The tension between the adivasis and Bodos first started in 1996, after three Bodo girls were raped and killed in Satyapur village of Assam. The Bodos blamed adivasis for the deaths and more than 200 were killed in the violence that followed. The seeds of distrust were sown, and another incident in 1998 sparked off violence that killed over 300, both adivasis and Bodos.

IMG_8206-Exposure.jpgBodo woman gather to collect relief material at a refugee camp in Kokrajhar, Assam.

Militant groups like the NDFB-S have in the past trained their guns on adivasis. In 2014, the breakaway faction NDFB-S killed more than 150 people in separate incidents, including adivasis, Bengali Muslims and Hindi-speaking people. They attacked them in buses, homes and fields, and also ambushed and shot down an Additional Superintendent of Police, Gulzar Hussain in Sonitpur District.

*****

GOAL OF THE EXERCISE. Continue the passage on violence between adivasis and Bodos in Assam, starting after its last sentence.

*****

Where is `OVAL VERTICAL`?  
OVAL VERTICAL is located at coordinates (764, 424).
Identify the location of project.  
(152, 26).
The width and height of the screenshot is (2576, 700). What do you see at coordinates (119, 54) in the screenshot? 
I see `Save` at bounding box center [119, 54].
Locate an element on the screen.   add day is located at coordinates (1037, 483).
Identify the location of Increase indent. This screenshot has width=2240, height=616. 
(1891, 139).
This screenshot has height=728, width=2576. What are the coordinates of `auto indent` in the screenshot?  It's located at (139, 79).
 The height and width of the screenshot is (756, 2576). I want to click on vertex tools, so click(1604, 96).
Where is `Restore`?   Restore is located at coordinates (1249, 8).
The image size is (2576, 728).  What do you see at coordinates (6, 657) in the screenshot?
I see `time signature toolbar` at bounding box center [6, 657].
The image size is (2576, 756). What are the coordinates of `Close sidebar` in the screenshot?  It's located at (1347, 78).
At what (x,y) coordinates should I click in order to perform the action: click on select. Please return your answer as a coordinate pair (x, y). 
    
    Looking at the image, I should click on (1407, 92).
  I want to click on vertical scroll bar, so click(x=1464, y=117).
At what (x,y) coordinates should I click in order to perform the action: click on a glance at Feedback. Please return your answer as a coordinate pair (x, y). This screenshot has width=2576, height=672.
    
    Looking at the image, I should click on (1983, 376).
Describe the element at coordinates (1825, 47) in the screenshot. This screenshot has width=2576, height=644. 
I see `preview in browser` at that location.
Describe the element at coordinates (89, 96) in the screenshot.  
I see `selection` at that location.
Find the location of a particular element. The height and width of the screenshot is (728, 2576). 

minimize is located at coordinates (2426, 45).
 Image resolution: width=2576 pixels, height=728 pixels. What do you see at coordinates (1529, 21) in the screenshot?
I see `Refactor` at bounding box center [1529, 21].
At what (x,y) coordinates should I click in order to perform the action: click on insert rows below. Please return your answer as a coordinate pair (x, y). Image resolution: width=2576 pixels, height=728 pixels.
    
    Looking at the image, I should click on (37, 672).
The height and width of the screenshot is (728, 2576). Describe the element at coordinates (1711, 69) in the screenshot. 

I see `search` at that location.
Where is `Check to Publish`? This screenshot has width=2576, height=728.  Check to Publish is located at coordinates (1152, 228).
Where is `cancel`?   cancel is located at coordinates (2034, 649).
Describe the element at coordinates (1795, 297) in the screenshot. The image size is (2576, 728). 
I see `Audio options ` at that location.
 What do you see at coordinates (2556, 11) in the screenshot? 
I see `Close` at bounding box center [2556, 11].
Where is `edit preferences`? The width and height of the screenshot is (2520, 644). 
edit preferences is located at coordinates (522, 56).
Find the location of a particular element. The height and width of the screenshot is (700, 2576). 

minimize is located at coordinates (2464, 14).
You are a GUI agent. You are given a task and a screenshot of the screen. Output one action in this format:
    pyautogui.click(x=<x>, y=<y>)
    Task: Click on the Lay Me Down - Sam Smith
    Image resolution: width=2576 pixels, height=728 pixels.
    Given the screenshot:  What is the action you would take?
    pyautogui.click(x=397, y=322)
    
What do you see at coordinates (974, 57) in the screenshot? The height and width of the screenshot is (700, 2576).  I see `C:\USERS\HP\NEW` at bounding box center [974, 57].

*****

RESPONSE BELOW.
“In the past year, 42 men from the group have been eliminated in Kokrajhar district alone, but they are a well-organised, motivated and highly disciplined lot. For every man killed, there are three more ready to take his place; we have to find a lasting solution, as killing these men using force is clearly not the answer,” says Sunil Kumar, the Superintendent of Police, Kokrajhar.
The December 2014 killings are “extremist-based violence and, barring a few stray incidents, the common public has not attacked each other like in the past,” he added.
A visit by Union Home Minister Rajnath Singh and Minister of State (Home) Kiren Rijiju the very next day and a strong statement condemning the attacks showed that the Central government was serious about reining in the banned militant group. This was followed by the Indian Army Chief’s visit to Guwahati and forward areas to review the troop deployment and counter-insurgency operations of the Indian army. A combined team of the Indian army and paramilitary forces is working with the local police to nab the militants behind the attack and keep people secure in the camps and villages.
Many Bodos feel that the adivasis have been wronged by the militants in this attack, and community leaders from both sides have helped maintain peace by making joint visits to camps and keeping the dialogue open.

IMG_9262-Exposure.jpgThe jungles of Bodoland are a casualty in the battle for resources.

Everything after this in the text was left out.